Tudo isto tem que ver com a velha questão das relações entre Fé e ação política. Ocorre-me agora uma entrevista publicada em 1979 na Voz Portucalense, que tive a honra de obter de Mons. Riobé, que foi Bispo de Orléans e figura interveniente em favor dos povos das sociedades mais desfavorecidas, ou da condenação das ameaças da bomba atómica (de que então se falava), ou sobre a tortura nessa altura conhecida em países da América Latina, em que ele afirma: “Não podemos ser cristãos e neutros sem trair os desígnios de Deus sobre o Mundo”, e que “é um dever do Bispo fazer ressoar a sua consciência os apelos e as angústias da humanidade” (Voz Portucalense, 23 de agosto de 1979).

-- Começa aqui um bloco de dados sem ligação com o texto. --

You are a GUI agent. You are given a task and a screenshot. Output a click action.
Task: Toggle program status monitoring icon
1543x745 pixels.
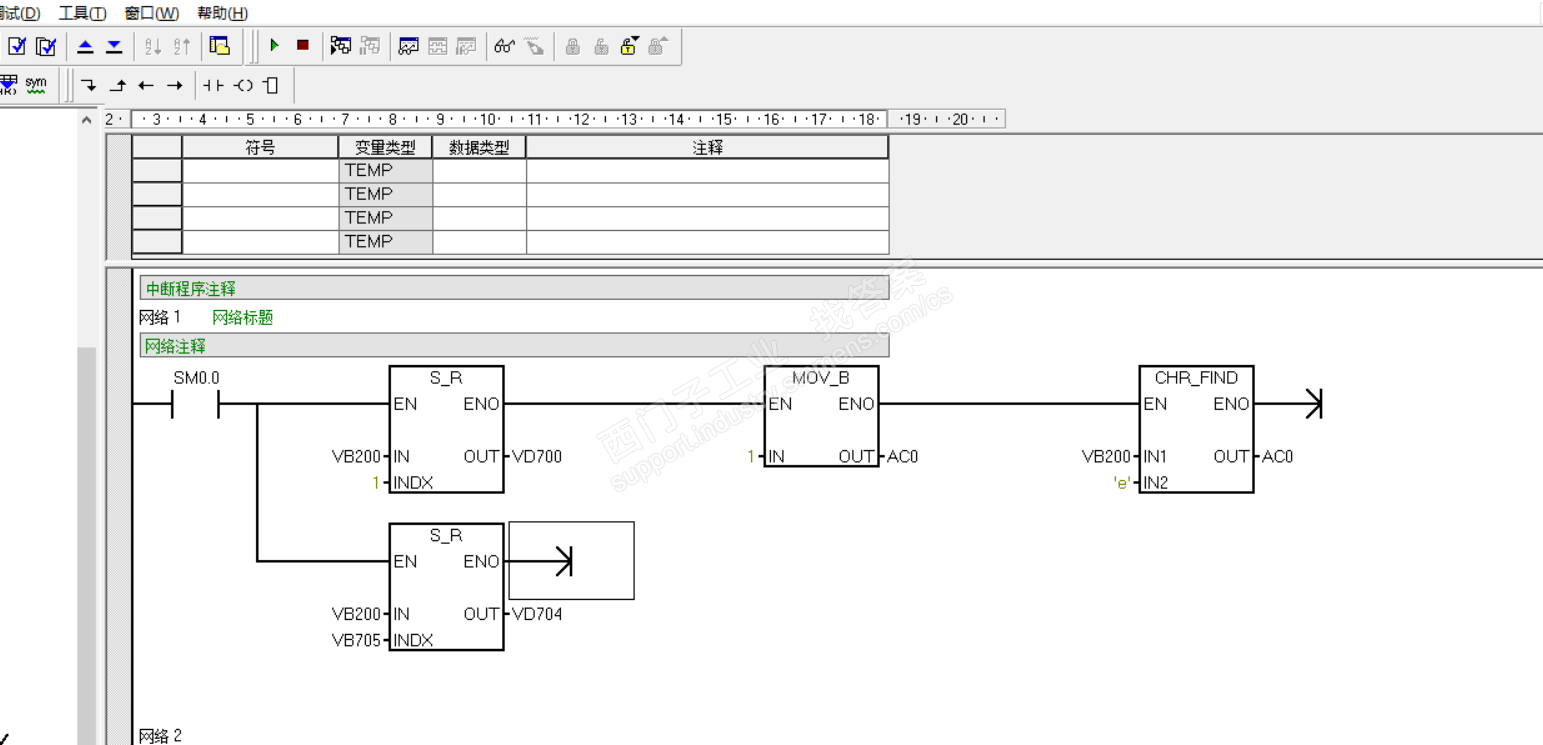tap(408, 46)
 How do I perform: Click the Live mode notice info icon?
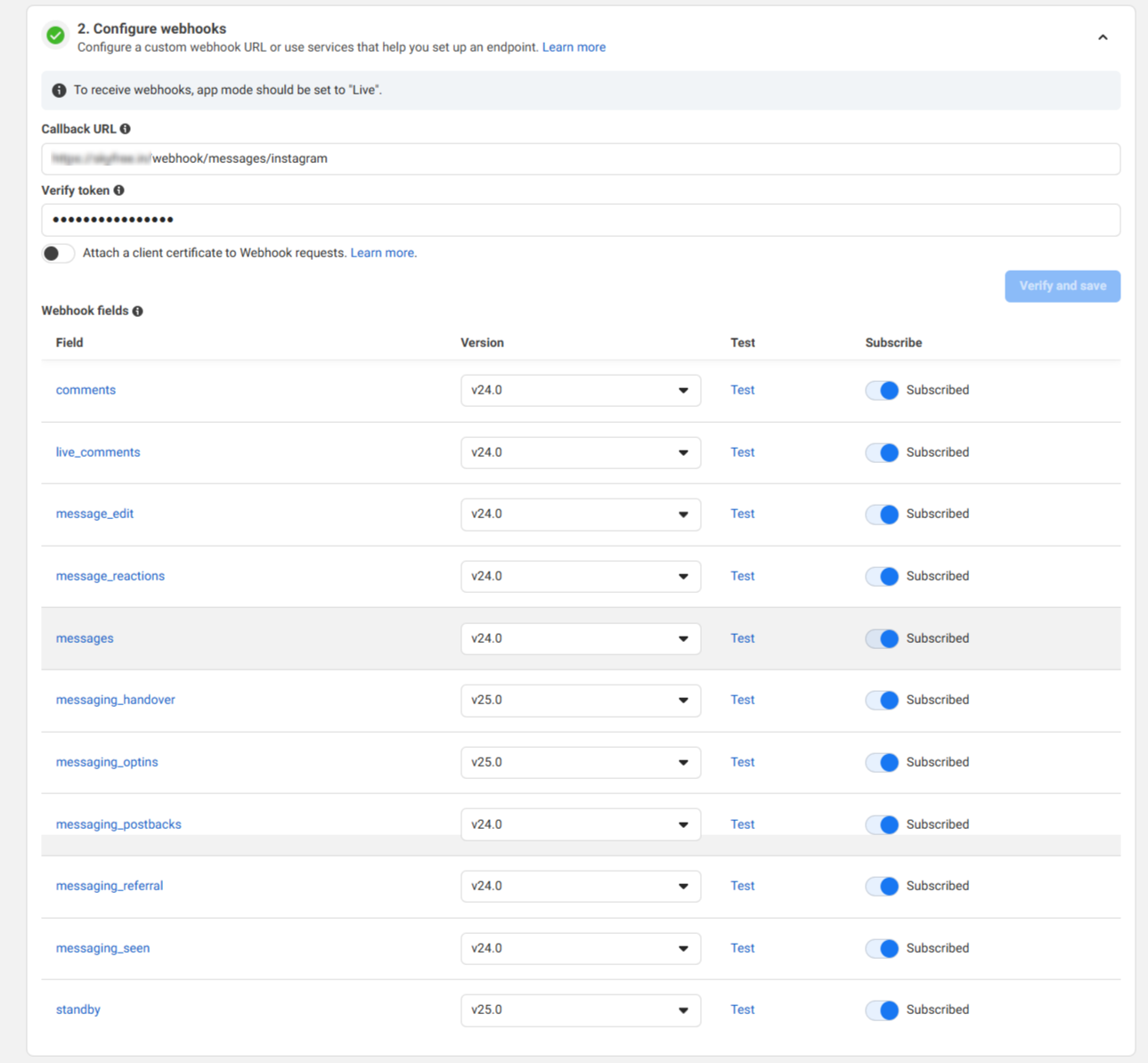59,90
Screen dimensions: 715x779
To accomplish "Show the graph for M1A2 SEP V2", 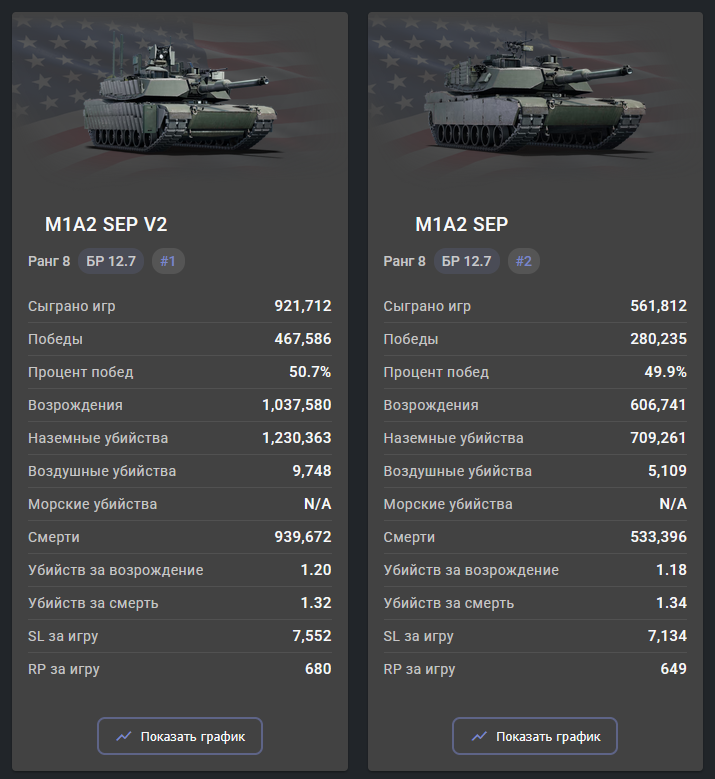I will point(180,736).
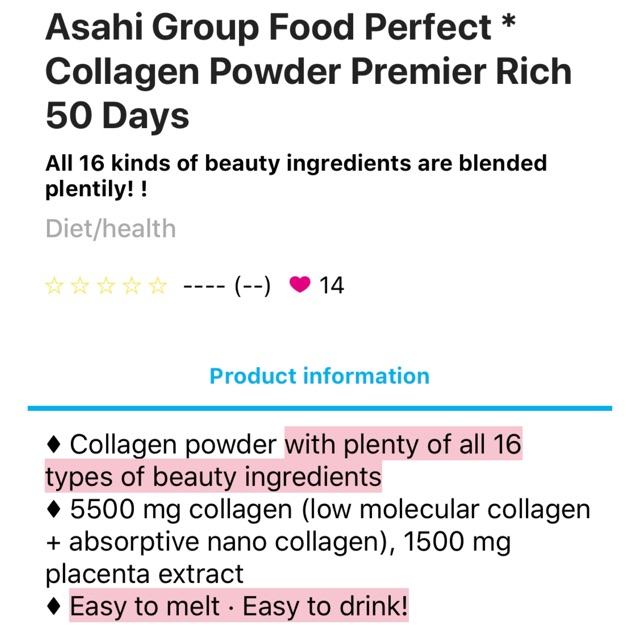
Task: Select the third rating star
Action: (106, 285)
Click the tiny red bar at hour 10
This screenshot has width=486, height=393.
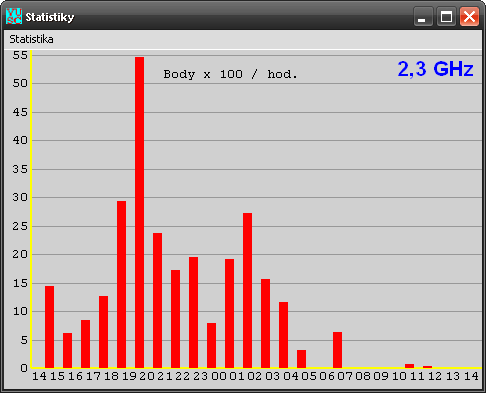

O certo é que a mentalidade subjacente a estas atitudes de um laicismo mal entendido era já problema levantado nessa época, em que se formulava, a propósito de um discurso do recém-eleito Papa João Paulo II, esta questão:  “A Europa, continente de missão”? Aliás, lembro que lá pelos anos de 1960 era tema frequente a interrogação “A França, país de missão”?, que deu origem a um livro publicado pelas “Editions du Cerf” em Paris.

Lembrava João Paulo II, nesse discurso ao Simpósio dos Bispos da Europa, que, em tempos de ecumenismo então emergente, o tempo deveria ser de colaboração fraterna, acrescentando esta afirmação, que parece dita hoje, em 2022, a propósito da proposta atrás referida: “Talvez em nenhum outro lugar como no nosso continente se delineiem com tanta limpidez as correntes da negação da religião, as correntes da “morte de Deus”, da secularização programada e do organizado ateísmo militante”, propondo “examinar tudo isto segundo critérios histórico-sociais, o critério dos “sinais dos tempos”, de que falou o Vaticano II. Lembrou também que a missão da Igreja está sempre voltada para o futuro, tanto para o futuro escatológico de que estamos certos, como para o futuro histórico de que podemos estar humanamente incertos.

Não trazem portanto grande novidade estas propostas hodiernas. No entanto, a palavra do Evangelho não está acorrentada, apesar de todas as perseguições ideológicas dos dias de hoje.

2.Entramos na proximidade das celebrações natalícias. As árvores do Natal das avenidas ou praças não podem substituir o sentido do presépio. Jesus nasceu em tempos de convulsões e de dramas. Vivemos outras convulsões e outros dramas. Não podemos no entanto perder o espírito de Natal: o sentido da Justiça (palavra assinalada na liturgia deste tempo) e do espírito solidário e fraterno e de justiça social proclamado pela voz de João Batista. Há muitos gestos bonitos, mas importa fomentar a política da presença e da equidade. Que neste tempo possam encontrar-se formas de realizar um “mundo repovoado de fraternidade”, na palavra de Miguel Torga.

Esse mundo deve encontrar-se por exemplo na repartição das vacinas para os países de África, no acolhimento os refugiados, na valorização dos salários mais pobres, no exercício de uma Justiça célere, numa cultura aberta ao equilíbrio humano, numa educação com valores, no respeito pela vida. Que são mensagens do Natal.